Upper Layers: Long-range semantic dependencies and discourse-level features are most salient—these layers provide the strongest coreference, semantic role labeling, and NLI performance.

Empirical probing demonstrates that most tasks benefit from a weighted mixture of layers (e.g., ELMo softmax-normalized layer weights), often with task-optimal weights peaking 2–4 layers below the surface.

4. Applications and Practical Recommendations

biLM-derived contextualized embeddings have yielded state-of-the-art results across a wide range of NLP tasks (Liu et al., 2020):

Token-Level Tasks: POS tagging, chunking, named entity recognition, dependency parsing, where biLM contextualization dramatically increases accuracy, especially for ambiguous tokens and low-resource settings (Tu et al., 2017, Peters et al., 2018).
Phrase/Sentence-Level Tasks: Natural Language Inference, coreference resolution, semantic role labeling, which benefit from the long-range context encoded in upper layers (Peters et al., 2018).
Domain Adaptation and Cross-Lingual Transfer: Multilingual pretraining (e.g., mBERT, XLM) relies on biLM architectures to capture transferably aligned representations across 100+ languages (Liu et al., 2020).

Guidelines for selection:

Syntax-focused tasks: Prefer lower/middle layers for extraction.
Semantics/discourse: Use upper transformer or LSTM layers.
Deployment: Transformer/CNN biLMs may be preferable where speed dominates, though very large contextual models introduce significant computational and memory costs (Peters et al., 2018, Liu et al., 2020).

5. Implementation and Integration into Downstream Models

biLMs typically provide representations in one of two settings:

Feature-based: Extracting contextual embeddings from pretrained, frozen biLMs and using them as input features to downstream models (e.g., as in ELMo-based pipelines). This approach is computationally efficient and enables direct layer selection (Peters et al., 2018).
Fine-tuning: Continuously updating biLM parameters during supervised downstream training (as in BERT/Transformer-based models). This commonly yields improved task performance for sufficient data.

For resource-limited or high-efficiency scenarios, biLMs can be distilled into lightweight, static, or compressed representations via knowledge distillation, pruning, or quantization (Liu et al., 2020).

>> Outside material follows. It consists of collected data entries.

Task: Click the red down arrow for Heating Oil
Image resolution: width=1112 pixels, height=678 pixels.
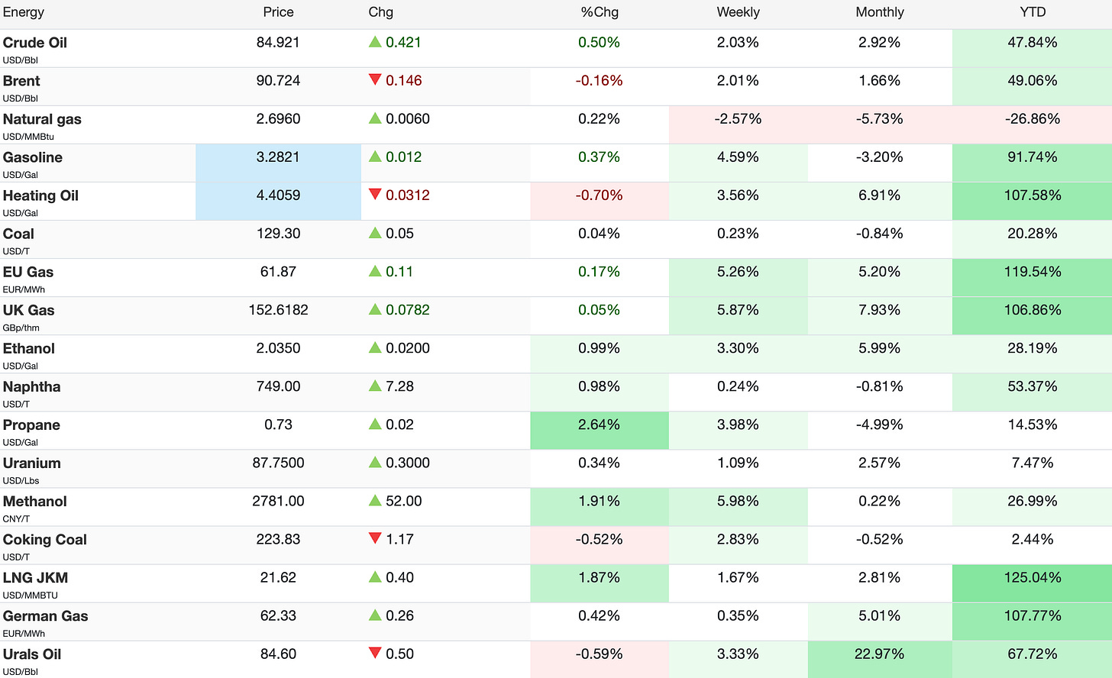Action: 375,195
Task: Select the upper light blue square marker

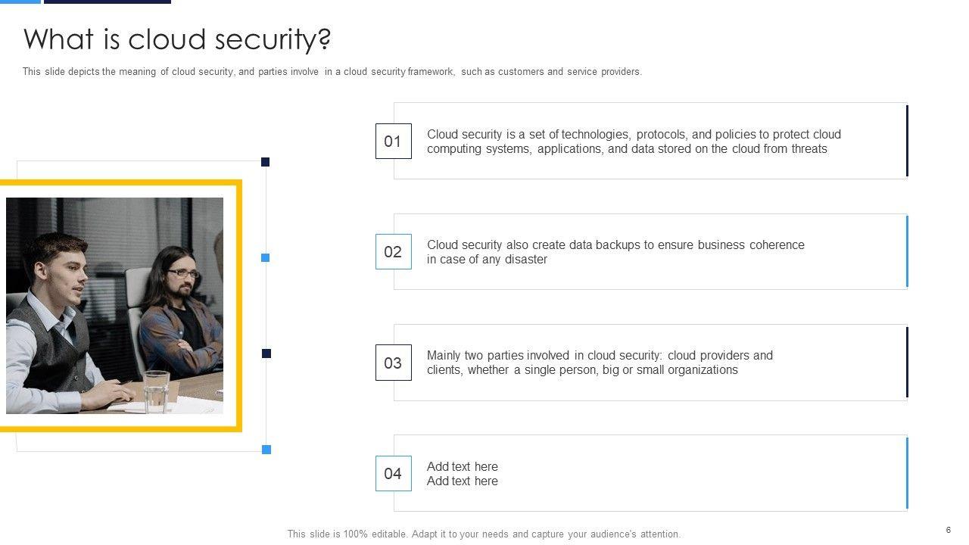Action: pyautogui.click(x=265, y=257)
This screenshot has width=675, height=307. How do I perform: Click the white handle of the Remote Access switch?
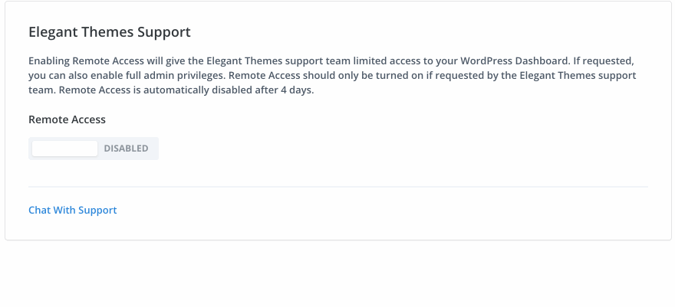click(65, 149)

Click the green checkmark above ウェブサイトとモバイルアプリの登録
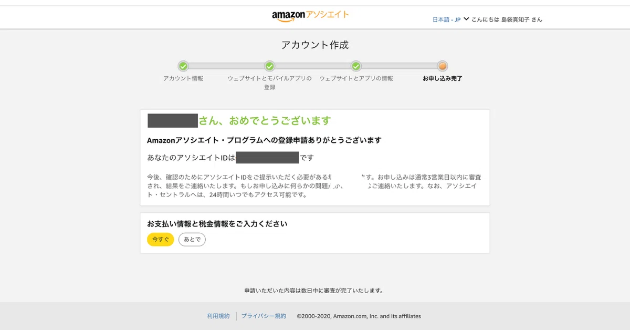(269, 66)
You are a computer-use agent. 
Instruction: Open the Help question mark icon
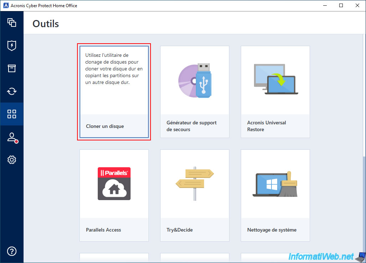pyautogui.click(x=12, y=251)
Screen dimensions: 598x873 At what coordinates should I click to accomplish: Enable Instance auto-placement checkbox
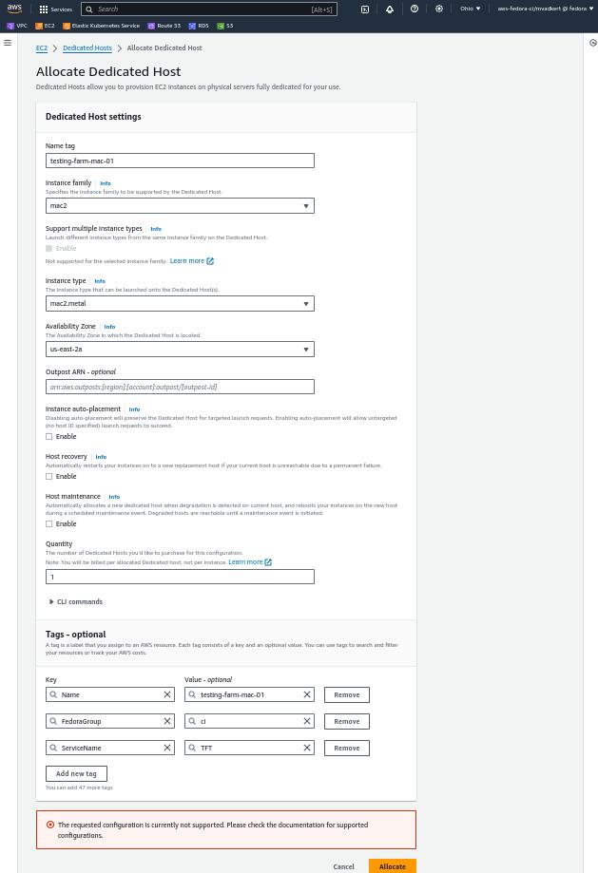pos(49,437)
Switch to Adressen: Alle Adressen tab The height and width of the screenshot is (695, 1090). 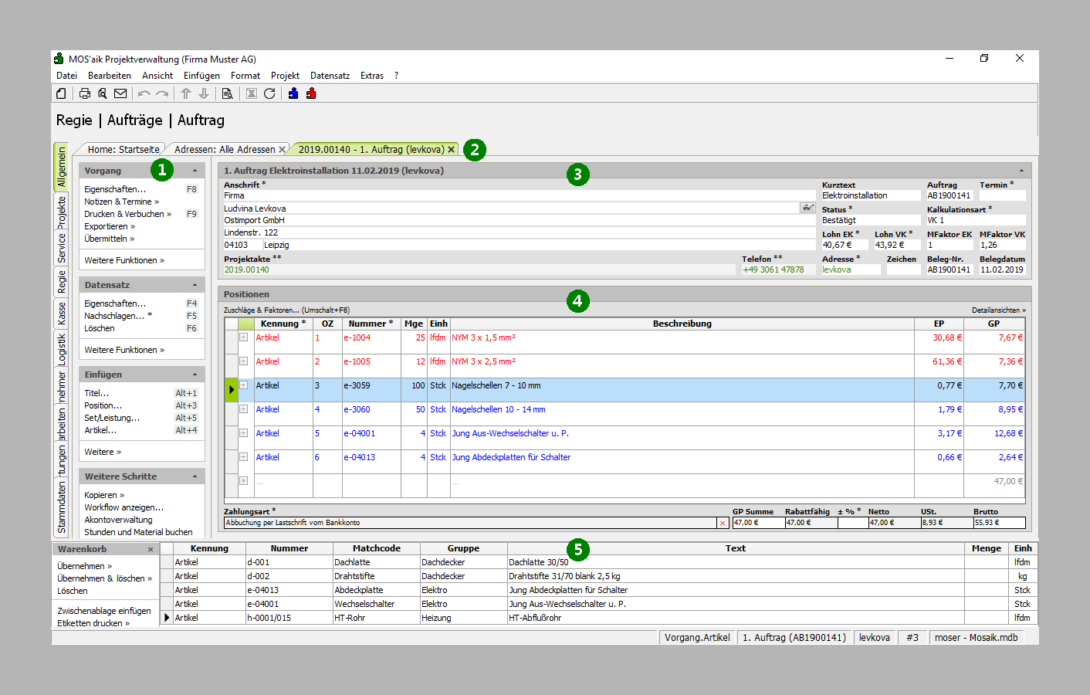coord(224,150)
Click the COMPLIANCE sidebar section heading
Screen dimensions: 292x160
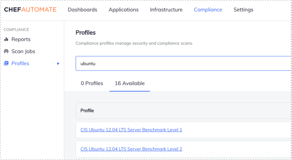coord(16,30)
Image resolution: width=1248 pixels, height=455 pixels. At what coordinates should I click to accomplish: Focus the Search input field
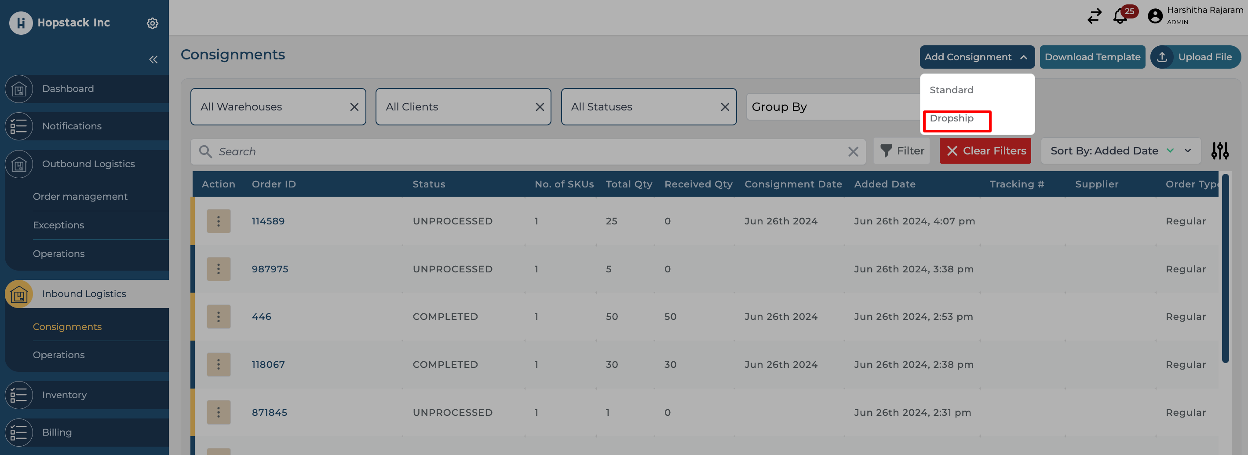[x=528, y=152]
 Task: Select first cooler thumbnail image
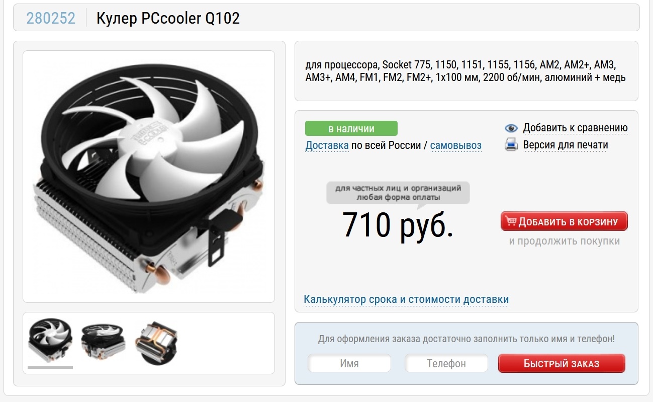coord(50,341)
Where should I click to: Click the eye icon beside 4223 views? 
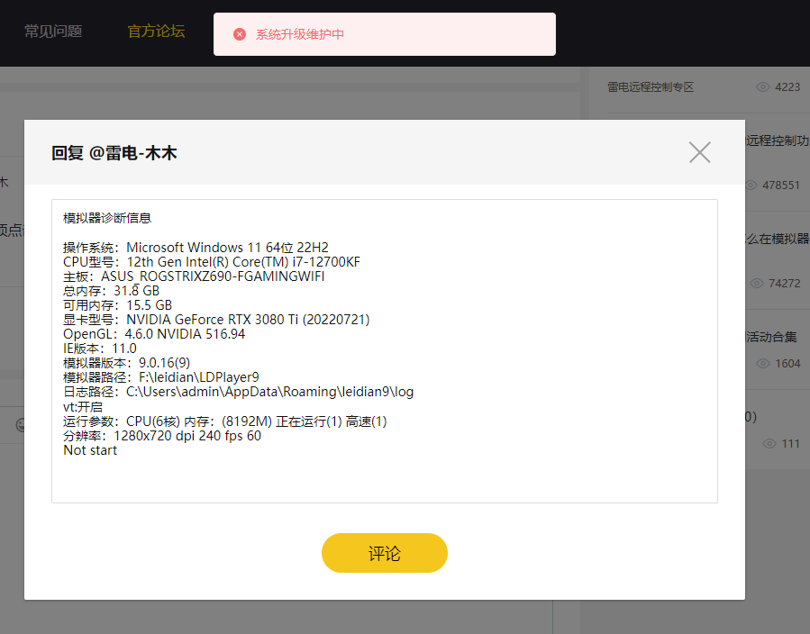point(763,87)
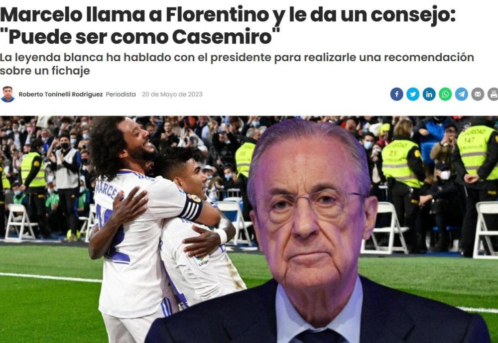Share the article via WhatsApp
The width and height of the screenshot is (498, 343).
(x=445, y=94)
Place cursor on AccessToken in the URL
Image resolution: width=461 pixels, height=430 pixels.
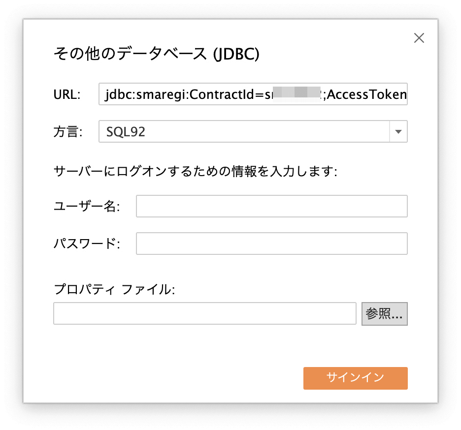pos(366,94)
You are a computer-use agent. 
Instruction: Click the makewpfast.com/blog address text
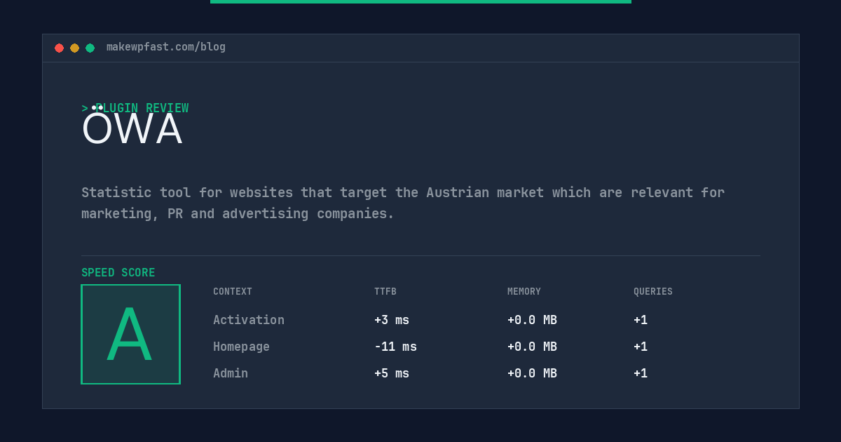click(166, 47)
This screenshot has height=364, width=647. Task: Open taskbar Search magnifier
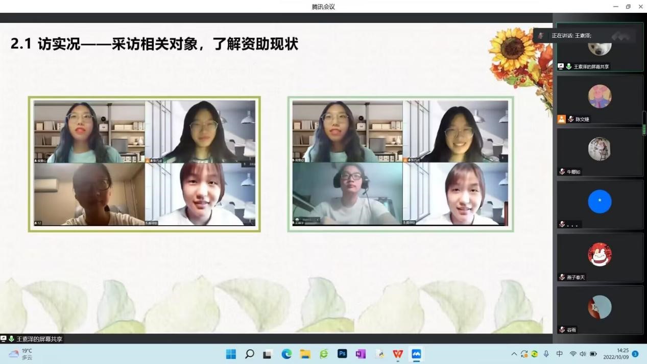(250, 354)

6. Linguistic and Cognitive Properties: Polysemy, Bias, Robustness

biLMs encode fine-grained word sense distinctions, capturing graded relatedness among senses and distinctions between polysemy and homonymy (Nair et al., 2020). Human judgments of sense relatedness are moderately correlated with distances in biLM embedding space (ρ ≈ 0.57 overall), and homonymous sense pairs are reliably more distant than polysemous pairs, in alignment with psychological data. However, biLMs are especially effective at separating unrelated senses, with nearly perfect discrimination for homonymous senses (F1 ≈ 0.99), but lower sensitivity (F1 ≈ 0.75) for closely related polysemous senses.

Layer selection, tokenization artifacts, and architecture influence both the representation and variance of senses in embedding space (Wang et al., 2022, Matthews et al., 8 Aug 2024). Position bias (especially for first or highly frequent tokens), polysemy, sentence length, and context window size all modulate representational consistency.

Empirical analyses also highlight sensitivity to orthographic noise: contextual representations generated by biLMs are highly sensitive to single-character changes, especially for words represented by a few subword tokens. For applications requiring robustness to typos or non-canonical orthography, character-level or tokenizer-free models should be considered (Matthews et al., 8 Aug 2024).

In sum, biLMs implement a flexible, architecture-agnostic paradigm for contextual representation learning. They have transformed core NLP tasks, enabled rich linguistic modeling, and provided a foundation for both practical systems and theoretical analysis of language understanding. Ongoing research addresses efficiency, interpretability, incorporating extralinguistic context, and mitigating social or cognitive biases to further improve the fidelity and utility of these models.